# [Work item]
Restate the full listing precisely as written.

# [Data shown]
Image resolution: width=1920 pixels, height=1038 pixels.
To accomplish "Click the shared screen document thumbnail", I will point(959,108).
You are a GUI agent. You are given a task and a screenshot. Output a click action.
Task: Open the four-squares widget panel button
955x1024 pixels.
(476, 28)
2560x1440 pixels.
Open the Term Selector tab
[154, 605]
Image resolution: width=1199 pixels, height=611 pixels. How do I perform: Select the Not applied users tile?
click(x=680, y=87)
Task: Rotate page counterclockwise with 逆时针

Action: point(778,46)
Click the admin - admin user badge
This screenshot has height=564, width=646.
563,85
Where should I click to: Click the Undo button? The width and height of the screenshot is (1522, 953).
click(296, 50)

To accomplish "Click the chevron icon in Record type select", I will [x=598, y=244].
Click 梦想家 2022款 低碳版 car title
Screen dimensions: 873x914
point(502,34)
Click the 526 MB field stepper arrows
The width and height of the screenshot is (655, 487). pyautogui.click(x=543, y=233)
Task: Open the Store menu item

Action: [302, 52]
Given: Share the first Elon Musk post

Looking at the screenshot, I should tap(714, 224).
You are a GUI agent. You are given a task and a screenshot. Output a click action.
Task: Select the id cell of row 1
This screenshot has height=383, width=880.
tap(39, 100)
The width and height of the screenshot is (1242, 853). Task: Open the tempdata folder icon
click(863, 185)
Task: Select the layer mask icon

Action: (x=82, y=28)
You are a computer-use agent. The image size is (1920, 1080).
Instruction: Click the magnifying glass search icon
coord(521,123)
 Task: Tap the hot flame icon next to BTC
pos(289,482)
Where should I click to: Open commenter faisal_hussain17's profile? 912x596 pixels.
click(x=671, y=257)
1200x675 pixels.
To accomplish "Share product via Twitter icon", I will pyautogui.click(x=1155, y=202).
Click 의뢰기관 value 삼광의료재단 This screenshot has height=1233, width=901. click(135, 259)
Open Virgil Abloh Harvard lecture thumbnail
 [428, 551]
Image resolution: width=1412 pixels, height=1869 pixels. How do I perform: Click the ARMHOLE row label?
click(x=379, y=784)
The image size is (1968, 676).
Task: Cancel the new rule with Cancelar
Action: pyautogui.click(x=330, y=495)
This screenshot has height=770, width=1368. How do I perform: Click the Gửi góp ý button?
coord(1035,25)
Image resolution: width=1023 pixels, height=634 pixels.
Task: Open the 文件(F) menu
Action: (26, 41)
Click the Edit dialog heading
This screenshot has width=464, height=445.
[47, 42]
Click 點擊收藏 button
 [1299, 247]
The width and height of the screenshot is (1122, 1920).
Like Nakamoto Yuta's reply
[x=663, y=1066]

# [Output of the task]
Image resolution: width=1920 pixels, height=1038 pixels.
To accomplish "Click the shared screen document thumbnail", I will point(959,108).
You are a GUI agent. You are given a task and a screenshot. Output a click action.
Task: Open the four-squares widget panel button
955x1024 pixels.
(476, 28)
2560x1440 pixels.
Open the Term Selector tab
[154, 605]
Image resolution: width=1199 pixels, height=611 pixels. How do I perform: Select the Not applied users tile?
click(x=680, y=87)
Task: Rotate page counterclockwise with 逆时针

Action: point(778,46)
Click the admin - admin user badge
This screenshot has height=564, width=646.
563,85
Where should I click to: Click the Undo button? The width and height of the screenshot is (1522, 953).
click(296, 50)

To accomplish "Click the chevron icon in Record type select", I will [x=598, y=244].
Click 梦想家 2022款 低碳版 car title
Screen dimensions: 873x914
point(502,34)
Click the 526 MB field stepper arrows
The width and height of the screenshot is (655, 487). pyautogui.click(x=543, y=233)
Task: Open the Store menu item

Action: [302, 52]
Given: Share the first Elon Musk post

Looking at the screenshot, I should tap(714, 224).
You are a GUI agent. You are given a task and a screenshot. Output a click action.
Task: Select the id cell of row 1
This screenshot has height=383, width=880.
tap(39, 100)
The width and height of the screenshot is (1242, 853). Task: Open the tempdata folder icon
click(863, 185)
Task: Select the layer mask icon

Action: (x=82, y=28)
You are a computer-use agent. The image size is (1920, 1080).
Instruction: Click the magnifying glass search icon
coord(521,123)
 Task: Tap the hot flame icon next to BTC
pos(289,482)
Where should I click to: Open commenter faisal_hussain17's profile? 912x596 pixels.
click(x=671, y=257)
1200x675 pixels.
To accomplish "Share product via Twitter icon", I will pyautogui.click(x=1155, y=202).
Click 의뢰기관 value 삼광의료재단 This screenshot has height=1233, width=901. click(135, 259)
Open Virgil Abloh Harvard lecture thumbnail
 [428, 551]
Image resolution: width=1412 pixels, height=1869 pixels. How do I perform: Click the ARMHOLE row label?
click(x=379, y=784)
The image size is (1968, 676).
Task: Cancel the new rule with Cancelar
Action: pyautogui.click(x=330, y=495)
This screenshot has height=770, width=1368. How do I perform: Click the Gửi góp ý button?
coord(1035,25)
Image resolution: width=1023 pixels, height=634 pixels.
Task: Open the 文件(F) menu
Action: (26, 41)
Click the Edit dialog heading
This screenshot has width=464, height=445.
[47, 42]
Click 點擊收藏 button
 [1299, 247]
The width and height of the screenshot is (1122, 1920).
Like Nakamoto Yuta's reply
[x=663, y=1066]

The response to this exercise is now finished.